Kevin C. Cox/Getty Images
By Brian Straus
June 11, 2014

SAO PAULO – For Jurgen Klinsmann, realism does not equate to fear.

The U.S. national team coach reiterated here Wednesday that he does not expect his squad to win the World Cup next month, echoing comments in a recently published story in The New York Times that ruffled some feathers stateside. But that sentiment – the result an honest evaluation of soccer’s progress in a country that’s been taking it seriously for only a quarter century – isn’t defeatist. It does not mean that winning the World Cup is impossible, nor does it mean the U.S. isn’t going to try.

That nuance, according to Klinsmann, is critical when evaluating his team’s progress and prospects and in shaping his players’ outlook heading into next week’s opener against Ghana. He wants his players to enjoy the stage and to rely on the work they’ve done. The burden of extra expectation is unnecessary. Ghana, Portugal and Germany will present sufficient obstacles.

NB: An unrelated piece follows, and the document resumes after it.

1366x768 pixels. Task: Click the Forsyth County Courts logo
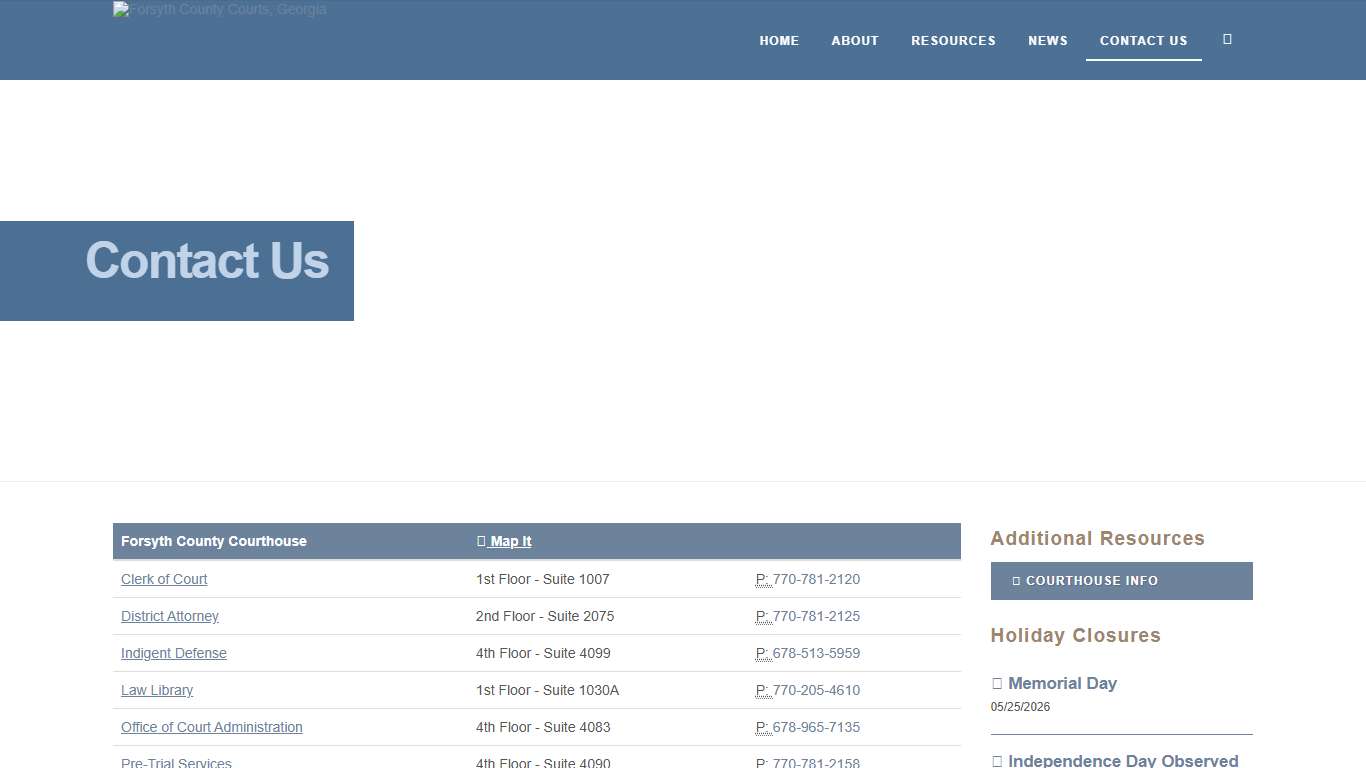pos(218,10)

“You have to be realistic,” he said. “I think we are, every year, making another step forward. We’re getting stronger. We always now approach games where we don’t look at ourselves as an underdog even if all of the people want to put us as the underdog. In this very difficult group, we’re not. We’re going to go in there and we’re going to take the game to Ghana. They’ll take it to us … and then we go from there.”

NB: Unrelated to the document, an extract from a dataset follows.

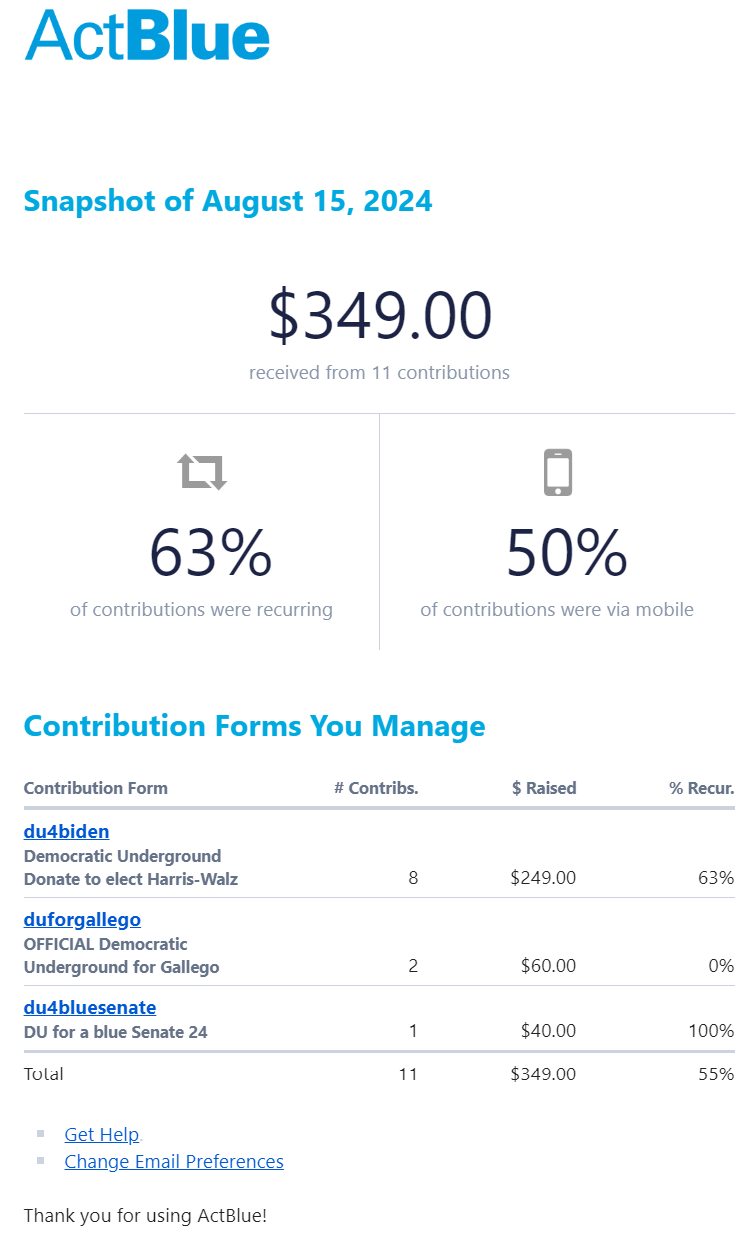This screenshot has width=753, height=1236.
Task: Click the 50% via mobile statistic
Action: click(566, 553)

Only eight nations have won a World Cup. For the rest of the planet, and even a couple of those former champions, the quadrennial tournament isn’t a binary, success or failure proposition. Progress is measured in increments and gray areas and results evaluated through the lens of history. It takes a long, long time to build the foundation that produces a world champion. It took Spain 80 years.

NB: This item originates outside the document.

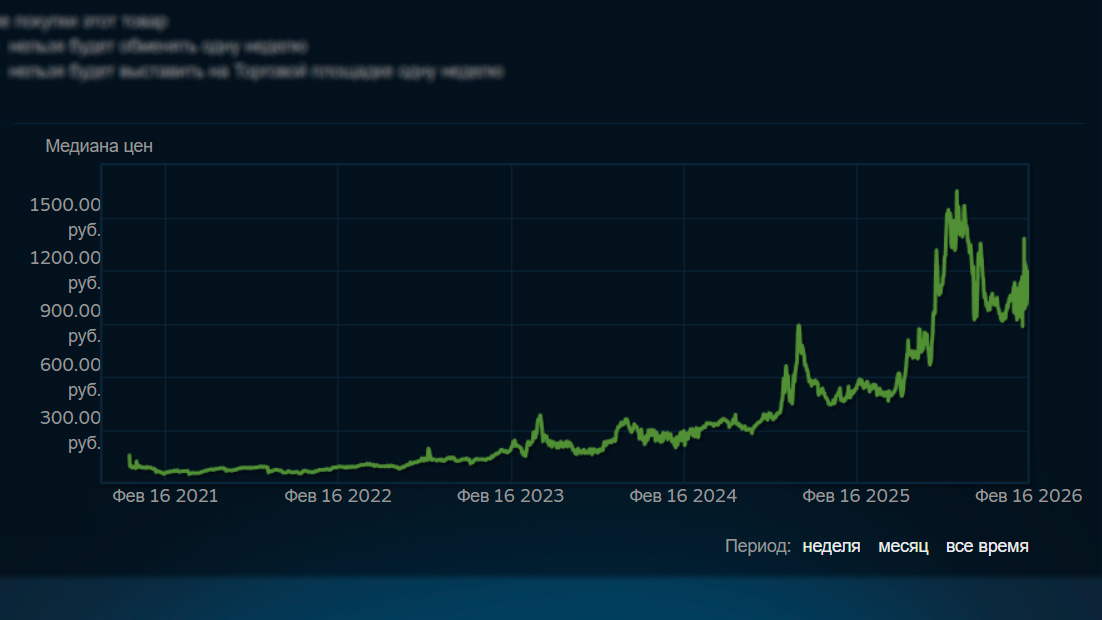Show price history for "все время"
The image size is (1102, 620).
click(987, 546)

Listen, and you’ll hear managers across the globe set the quarterfinals as a goal or claim that their mandate is simply to show well. Mid-major teams don’t enter the NCAA basketball tournament claiming they’re going to win – they take each game as it comes, play to their strengths and hope they’re the next George Mason or Butler.

The U.S. may have progressed beyond mid-major status, but the 13th-ranked Americans haven’t played in a World Cup semifinal since 1930. They’ve won just four World Cup matches since returning to the big stage in 1990. Belief and humility aren’t mutually exclusive. Klinsmann has experienced the other side as a player and then coach of Germany. It’s simply not the same.

“Every situation and every country is so different,” he said. “Brazil is so different. It’s the five-time world champion. They’re born with having football in their blood … and obviously they expect the title. Simple as that. If you coach [three-time winner] Germany, they expect the title. There’s not discussion about how far you can go, saying your goals. It’s very simple.”

Teams in that next tier down take a different approach and with effort, execution and a bit of good fortune, anything is possible. The proof came 10 years ago in the European Championship in Portugal, where unfancied Greece – which entered the competition having appeared in only two major tournaments in its history (without winning a game) -- came from nowhere, defended staunchly and upset the Czech Republic, France and the hosts, each 1-0, to take an improbable title. The team was nicknamed, “pirate ship.” 

“Talk about winning a World Cup is just not realistic," Klinsmann said. "If you do it like Greece in 2004, I think that nobody in Greece would have said, ‘We’re going to win the European Championship.’ But they did. Soccer is the beautiful game. It’s unpredictable. You don’t know what happens. Every game is another step toward the next bigger goal. Once you make it through that group we’re in, you’re not shying away from anybody. But first we’ve got to take it through that group, so we keep our feet on the ground … then the sky’s the limit.”

He added, “To say we should win the World Cup is just not realistic. If it’s American or not American, I don’t know. You can correct me however you want.”

U.S. forward Jozy Altidore didn’t feel compelled to correct his coach.

“We haven’t won a World Cup before, so you can’t go into the World Cup saying, ‘Oh, we have to do what we’ve done in the past.’ You come here, obviously, with that dream in the back of your mind. Let’s not be silly,” said Altidore, a veteran of the 2010 tournament. “But at the same time, you have to be realistic and understand there are some teams that maybe are a bit more favored than we are to win the tournament. Saying all that, you try to take it one game at a time and see how far you can go and then as it gets closer, hopefully if you get closer to the end, you start to believe.”

What is American? Embracing and relishing a challenge. Finding comfort and enjoyment on the big stage. Those are the values Klinsmann hopes his players embrace and that he believes will lead to the right results.

“We are very ambitious and hungry and we want to get started on the right foot against Ghana … For us, everybody has the confidence to go into the game and show Ghana the right body language from the first second,” he said. “Personally, I love that, the more difficult it now gets. I enjoy that. I know how tight, really, the margin is between winning and losing … it could be little tiny things that can go against you, but they can also go for you and I’m a believer they will go for us, so this is what we try to do now.”

He said he’ll tell his players, “Go out and enjoy it. Go out and embrace it. Be confident. You built a physical foundation now. You worked hard for four weeks now. They worked hard for their clubs … This is now the moment. This is the stage. That is where you want to be.”